As an imprecise lower bound one can take the least $\Pi^1_0$-reflecting ordinal mentioned above. (If $\gamma$ is this ordinal, and so we have $L_\gamma \prec_{\Sigma_1}L_{\gamma +1}$, it is easy to see all ordinals $\tau < \gamma$ are p.r. recog. as for any such $\tau$ there is some sentence $B$ so that $L_\tau$ is the least level of the $L$-hierarchy where $B$ is true. But $\gamma+1$ is itself p.r. recog. as the first $\tau$ where $L_\tau$ has a proper $\Sigma_1$-substructure, etc., etc. (This answers the second part of the original Question) Similar statements hold for larger stretches of the ordinals $[0,\gamma']$ for $\gamma + 1 < \gamma'$.)
To find the least upper bound of the p.r. recog. ordinals, one can reason as follows:
If the $\Sigma_1$ sentence $A$ is first true at some stage $L_{\delta}$, then $\delta$ is p.r. recog.
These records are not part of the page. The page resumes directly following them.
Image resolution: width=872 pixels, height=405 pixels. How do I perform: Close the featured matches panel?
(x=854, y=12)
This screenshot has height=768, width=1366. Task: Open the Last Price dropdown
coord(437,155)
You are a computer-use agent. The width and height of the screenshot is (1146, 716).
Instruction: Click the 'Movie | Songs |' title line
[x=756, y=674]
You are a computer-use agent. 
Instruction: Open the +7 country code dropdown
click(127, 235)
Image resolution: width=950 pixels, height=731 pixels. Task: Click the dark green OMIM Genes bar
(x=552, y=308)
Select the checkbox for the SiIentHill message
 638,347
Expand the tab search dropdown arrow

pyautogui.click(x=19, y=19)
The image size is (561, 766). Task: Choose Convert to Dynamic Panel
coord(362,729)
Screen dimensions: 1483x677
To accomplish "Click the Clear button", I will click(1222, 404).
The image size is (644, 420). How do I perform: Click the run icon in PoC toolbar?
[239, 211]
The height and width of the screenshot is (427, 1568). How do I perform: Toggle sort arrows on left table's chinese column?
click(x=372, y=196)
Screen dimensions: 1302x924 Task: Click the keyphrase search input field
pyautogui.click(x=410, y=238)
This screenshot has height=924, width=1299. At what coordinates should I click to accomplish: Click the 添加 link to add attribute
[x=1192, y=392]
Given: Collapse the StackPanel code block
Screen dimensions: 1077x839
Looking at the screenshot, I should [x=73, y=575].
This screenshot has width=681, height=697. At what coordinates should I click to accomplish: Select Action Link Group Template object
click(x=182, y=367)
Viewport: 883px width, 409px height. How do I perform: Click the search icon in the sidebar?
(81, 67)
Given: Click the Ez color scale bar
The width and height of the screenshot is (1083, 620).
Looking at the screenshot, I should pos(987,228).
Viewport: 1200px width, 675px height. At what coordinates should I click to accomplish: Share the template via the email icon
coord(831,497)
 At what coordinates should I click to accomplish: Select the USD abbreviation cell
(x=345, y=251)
Consequently
the p.r. recog. ordinals will be cofinal in $\sigma_1$ the least $\Sigma_1$-stable ordinal, *i.e.* the least ordinal with $L_{\sigma}\prec_{\Sigma_1}V $ (as new $\Sigma_1$-sentences become true cofinally in $\sigma_1$). Thus for example if $\delta$ is least so that $L_\delta$ is a $ZF^-$ model, it will be p.r. recog. Note then that no ordinal $\geq \sigma_1$ can be p.r.recongizable, as otherwise this would be a new $\Sigma_1$ fact true at a stage beyond $\sigma_1$. Thus:
*Lemma The supremum of the p.r. recognisable ordinals is $\sigma_1$.*
If $\tau_0$ is the least p.r. reflecting ordinal, and $\tau >\tau_0$ the least p.r. closed ordinal above that, then the answer to the second question of the Extra Question, is to take $\tau +1$. The $\Sigma_1$ statement that "there exists such a pair $\tau_0<\tau$ " can be used to recognise this ordinal.
Comment: if the definition of recognizable is adjusted (call it recognizable*) so that $\alpha$ is recognizable* if for some p.r. function $F$, $F$ is everywhere $0$ except that for some (unique) $\tau$ $F(\tau)=\alpha$, (and thus $\alpha$ is the sole non-zero value that $F$ takes) then the recognizable* ordinals are precisely those $< \sigma_1$.
[1] R.B. Jensen and C. Karp *Primitive Recursive set functions*, in Proceedings of Symposia in Pure Mathematics,vol.13 Part 1, *"Axiomatic Set Theory"*, Ed. D. Scott, AMS, 1971, pp 143-167.